Justice Thomas would have done even more to protect commercial speech. He wrote that he would give commercial speech full First Amendment protection, writing that there was no "philosophical or historical basis for asserting that 'commercial' speech is of 'lower value' than 'noncommercial' speech." He noted the "near impossibility of severing 'commercial' speech from speech necessary to democratic decisionmaking," observing that "unless consumers are kept informed about the operations of the free market system, they cannot form 'intelligent opinions as to how that system ought to be regulated or altered.'"

The bottom line is that in 44 Liquormart the Court essentially held that truthful, non-misleading advertising about lawful activity can not be prohibited under the First Amendment.

This decision has a direct impact on several issues now bubbling up at the Commission.

First, it casts doubt upon the constitutionality of a federal law that authorizes the FCC to regulate broadcast advertising about lotteries and other "games of chance." Under FCC regulations, casinos are flatly prohibited from advertising their gambling amenities (though they can talk about food and lodging) and may not use the word "casino" except in connection with the legal name of their establishment.

The Court of Appeals for the Ninth Circuit has already ruled that this ban violates the First Amendment. Valley Broadcasting Co. v. United States. The Fifth Circuit, on the other hand, has reached the opposite conclusion.

In all likelihood,the Supreme Court will address this split of opinion, and its decision will have a great impact on the ability of advertisers to freely communicate information about legal activity. (The FCC has voluntarily stayed its enforcement of the rule in the Ninth Circuit.)

Second, 44 Liquormart casts substantial doubt on any effort the FCC might undertake to prohibit alcohol advertising.

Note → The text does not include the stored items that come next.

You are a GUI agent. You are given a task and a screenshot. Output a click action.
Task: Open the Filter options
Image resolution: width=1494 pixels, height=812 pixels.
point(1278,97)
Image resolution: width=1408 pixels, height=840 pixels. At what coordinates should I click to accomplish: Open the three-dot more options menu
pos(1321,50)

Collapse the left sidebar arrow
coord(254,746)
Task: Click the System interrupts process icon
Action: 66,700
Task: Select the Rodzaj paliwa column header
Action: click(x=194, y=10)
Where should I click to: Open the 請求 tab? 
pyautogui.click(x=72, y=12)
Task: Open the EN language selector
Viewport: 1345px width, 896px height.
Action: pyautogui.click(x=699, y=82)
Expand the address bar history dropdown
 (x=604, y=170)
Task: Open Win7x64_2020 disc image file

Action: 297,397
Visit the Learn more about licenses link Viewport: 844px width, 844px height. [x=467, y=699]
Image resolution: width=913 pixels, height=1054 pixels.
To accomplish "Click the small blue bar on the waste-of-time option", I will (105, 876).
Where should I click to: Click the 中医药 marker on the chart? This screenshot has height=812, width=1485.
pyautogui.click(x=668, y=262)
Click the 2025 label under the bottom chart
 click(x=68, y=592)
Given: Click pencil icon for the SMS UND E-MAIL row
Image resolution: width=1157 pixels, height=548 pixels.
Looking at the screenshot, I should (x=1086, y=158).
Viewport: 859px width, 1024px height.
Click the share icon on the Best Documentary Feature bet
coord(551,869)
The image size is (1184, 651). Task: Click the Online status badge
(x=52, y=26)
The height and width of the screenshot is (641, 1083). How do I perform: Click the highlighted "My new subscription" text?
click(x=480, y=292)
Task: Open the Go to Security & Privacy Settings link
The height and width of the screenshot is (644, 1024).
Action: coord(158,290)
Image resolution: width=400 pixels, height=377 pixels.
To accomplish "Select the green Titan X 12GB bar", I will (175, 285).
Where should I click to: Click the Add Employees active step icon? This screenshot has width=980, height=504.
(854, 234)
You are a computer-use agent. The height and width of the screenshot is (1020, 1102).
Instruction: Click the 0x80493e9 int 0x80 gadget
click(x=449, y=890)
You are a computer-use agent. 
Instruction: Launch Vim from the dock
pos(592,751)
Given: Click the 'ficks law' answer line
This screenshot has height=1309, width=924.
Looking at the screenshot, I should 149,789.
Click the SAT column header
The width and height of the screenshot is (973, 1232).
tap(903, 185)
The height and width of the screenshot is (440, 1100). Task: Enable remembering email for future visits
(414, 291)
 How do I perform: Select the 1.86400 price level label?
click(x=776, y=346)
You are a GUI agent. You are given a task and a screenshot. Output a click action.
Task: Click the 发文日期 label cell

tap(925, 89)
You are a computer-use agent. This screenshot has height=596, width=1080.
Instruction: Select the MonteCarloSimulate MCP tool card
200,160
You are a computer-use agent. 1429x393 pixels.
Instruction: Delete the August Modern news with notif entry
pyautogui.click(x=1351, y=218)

If Rhode Island could not outlaw advertising about the price of liquor, how could the FCC prohibit advertising about alcohol?

Perhaps one could come up with distinctions between hard liquor on the one hand and beer and wine on the other, but that is a hard distinction to make, especially for purposes of the Constitution. Others have suggested that something less than a blanket prohibition might be constitutional, but that would surely be an uphill legal battle.

In addition to the constitutional issues, protecting advertising and direct marketing is just plain good policy. Direct marketing plays a critical role in our free enterprise system. It works hand-in-hand with industry to promote the sale of the goods and services that industry produces. All in all, consumers are better off when they have more information about goods -- who is selling them and at what price -- rather than less. Information is what makes consumer choice real.

As John Calfee, a Resident Scholar at the American Enterprise Institute has explained, "governments that restrict advertising will only raise prices, sustain monopolies, freeze markets, deny consumers information and generally harm their own interests." Fear of Persuasion (AEI 1997).

Attacks of advertising and direct marketing not only offend the First Amendment, they also offend our national sense of equality and opportunity. Restricting commercial and other speech implicitly leaves the status quo in place. It harms newcomers who seek to enter the market. It harms incumbents who seek to strengthen their position in the market.

Ultimately, free speech and free commercial speech are the great equalizers in a nation where ideas and not heredity matter. And that nation is America. It is here that common people succeed with uncommon efforts, with uncommon investments, with uncommon innovations. Free speech, unfettered commercial speech, and unencumbered direct marketing are necessary tools for mere citizens. With them, they have the opportunity to be as powerful as the greatest of royalty. Without them, they are like people around the world, cursed into a hereditary birth order.

As the Supreme Court has recognized, advertising played an essential part in the development of a free press in America, and therefore deserves constitutional protection. It has also contributed in immeasurable ways to the creation of the greatest and strongest economy in the world. We would be wise to regulate it with restraint.